I don’t admit this often, but I’m afraid.
Today, I am very, very afraid.
I fear for myself and for my family; I fear for my husband who works in New York City, a city which was the target of the largest terrorist attack of my lifetime. I fear for my friends — my queer friends, my straight friends, my black friends, my Latino friends, my Asian friends, and my white friends. I fear for my Christian friends and my Muslim friends, for my Jewish friends and my agnostic friends.
I fear for all Americans.
I fear for all people.
I fear for the world.
But what I worry about most is my daughter. It’s selfish, I know, but that’s what mothers do. We worry about our children. We worry about the quality of their lives today and tomorrow. Today she is good. Today there is food in her stomach, there are clothes on her back, there is a roof over her head, and she holds toys in her hands — toys which are also strewn across our dining room table, all over our living room floor, our kitchen floor, and her bedroom floor. But it is tomorrow that scares me.
It is tomorrow that worries me every day and keeps me awake each and every night.
What sort of world is she going to grow up in?
What will life look like for her?
Well, if she takes after her mama — if she continues to be a strong-willed and independent woman — she will likely be called a bitch. If she is successful, she may be accused of sleeping her way to the top or using her body to better herself, and she may be called a cunt because she has a voice and an opinion — like Eve Ensler, Katie Couric, Elizabeth Warren, or presidential hopeful Hillary Clinton.
I know what you are thinking: I’m exaggerating. I mean, this doesn’t happen, at least not today.
Not in my America.
But it does.
When the 2016 presidential race began, it became clear to me how minimized women still are, thanks to what I can only refer to as sexist rhetoric and ignorant-ass comments. You see, Donald Trump once questioned Hillary’s sexual prowess, or implied lack thereof, and her leadership ability: “If Hillary Clinton can’t satisfy her husband, what makes her think she can satisfy America?”
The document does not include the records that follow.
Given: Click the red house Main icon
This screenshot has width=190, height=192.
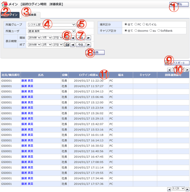Looking at the screenshot, I should [x=4, y=4].
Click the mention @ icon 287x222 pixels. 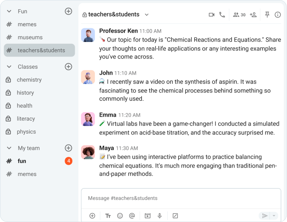tap(132, 216)
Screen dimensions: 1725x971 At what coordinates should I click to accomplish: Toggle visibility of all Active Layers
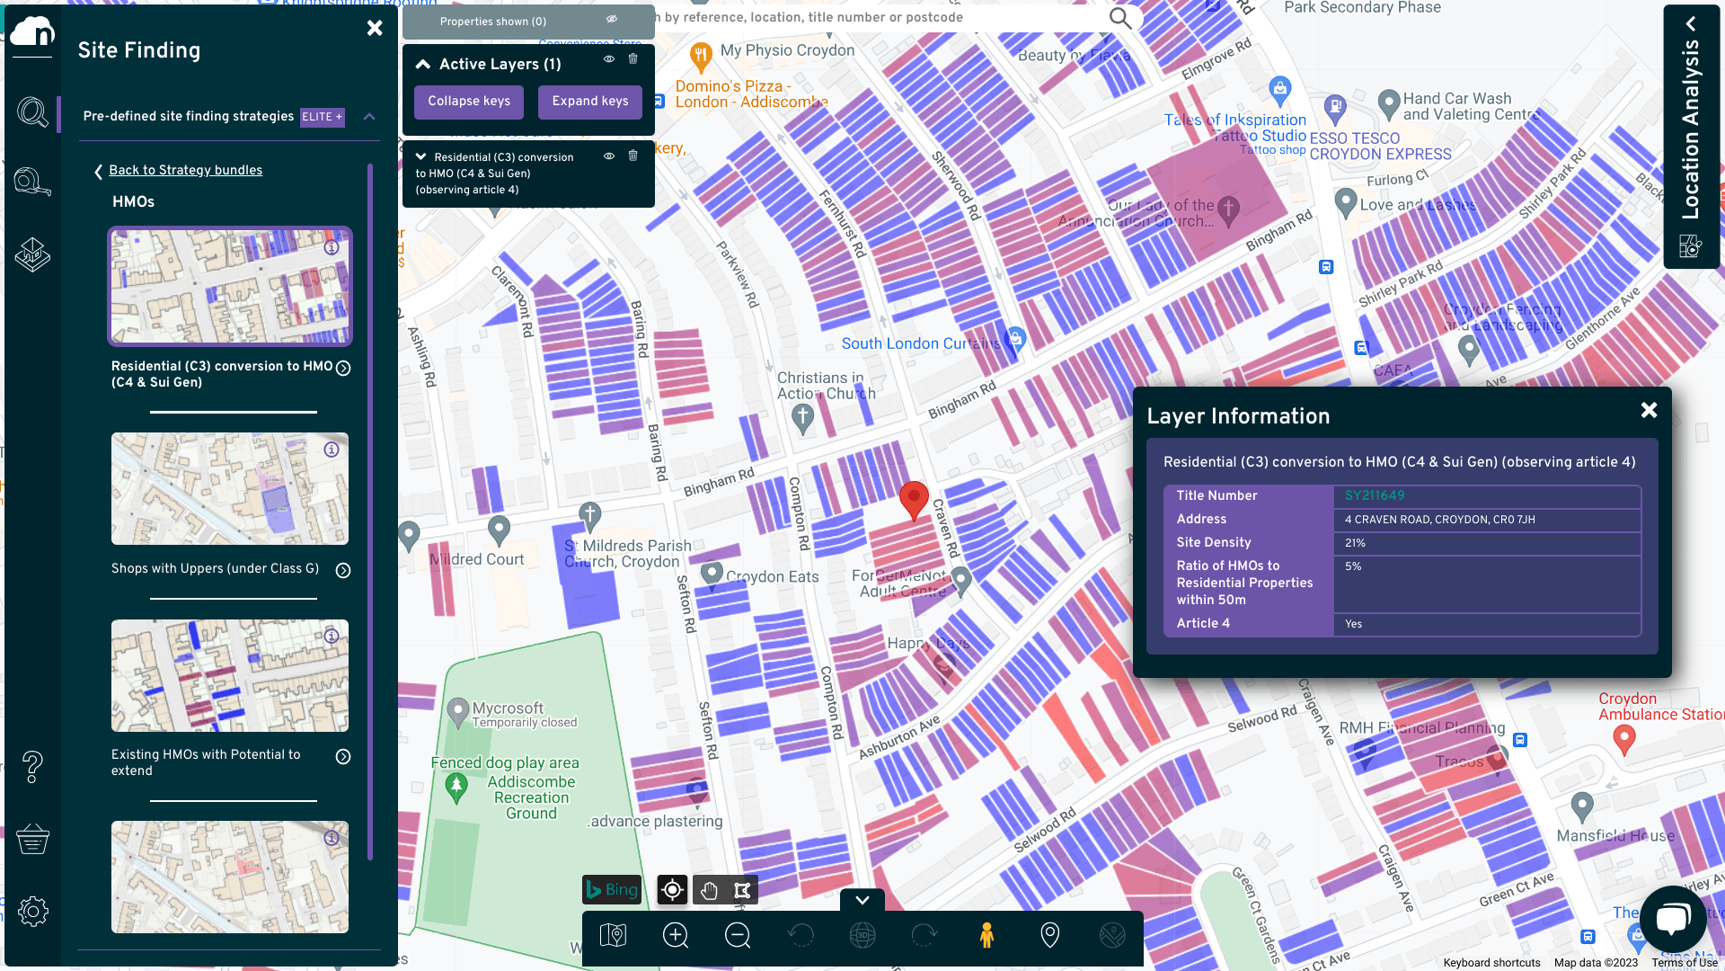pyautogui.click(x=609, y=59)
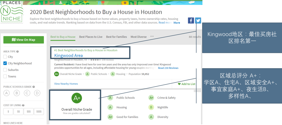This screenshot has width=282, height=125.
Task: Click the Cost of Living help icon
Action: 23,105
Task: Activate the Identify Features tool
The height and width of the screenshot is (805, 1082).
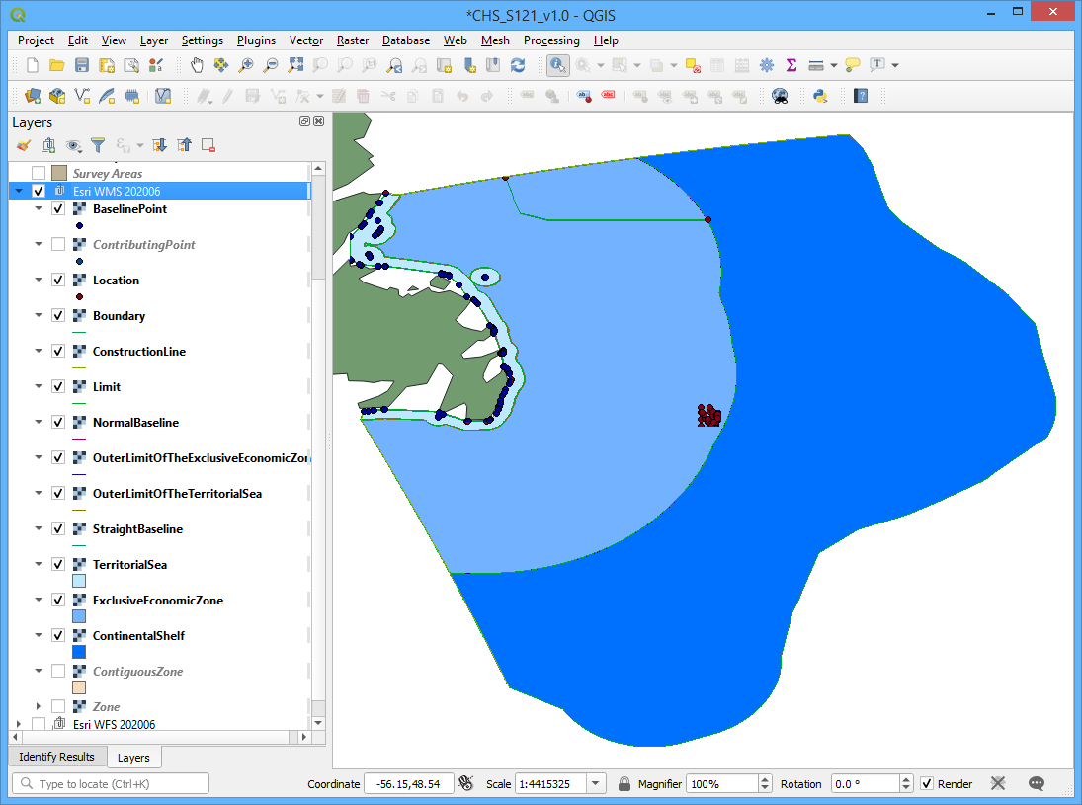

Carly Fiorina made a similar remark: “Unlike the other woman in this race, I actually love spending time with my husband.”
Ted Cruz implied she should be spanked — not only demeaning her but adding violence to the mix: “You know, I’ll tell you, in my house, if my daughter Catherine, the 5-year-old, says something she knows to be false, she gets a spanking.”
And Trump? Well, Trump added the following gem: “Look at that face! Would anyone vote for that? Can you imagine that as the face of our next president?! I mean, she’s a woman, and I’m not s’posed to say bad things, but really. Folks, come on. Are we serious?”
How am I supposed to raise my daughter in this world?
How am I supposed to empower my daughter in this America? This America — where a woman’s worth is still defined in the bedroom. Where a woman is still demeaned by her colleagues and peers. Where a woman is still underpaid. Where a woman’s personal decisions are being controlled by the government. Where a grown-ass woman is being compared to a 5-year-old child.
How can I raise my daughter in an America where someone’s gender is being used as a weapon to underscore why she cannot — and should not — be a Presidential candidate?
Before you jump down my throat about my political beliefs, before you assume I am one of those women who plan on voting for Clinton simply because she is a woman and “we girls gotta stick together,” know this: I was a Sanders supporter.
Hell, I still am. I have no shame in stating that. I will not hide behind it, and I will not pretend otherwise.
My political beliefs do not negate the fact that the way in which we, as a society, are speaking about women — including Hillary Clinton — is wrong. It is damaging not only to one person, or one party, or even one gender, it is also damaging to us as a culture and as a country.
While Hillary Clinton was not my first choice this election season, I see her as my only choice, because I love my daughter, because I respect my daughter, and because I value women’s rights.
Scratch that: I value human rights.
You may want me to be sorry for getting political on you, for coming across so angrily and so harsh, but I am not. I’m not one bit sorry if you think I am a bitch.
I am not sorry for taking a stand.
And I am not sorry I am using my voice or my vote.
This is my America too, and I’m done hearing all of the personal attacks, the party line attacks, the racial attacks, and the sexist attacks.
This is my America too, and for the sake of my daughter, I am speaking out — and speaking up — and I’m not sorry.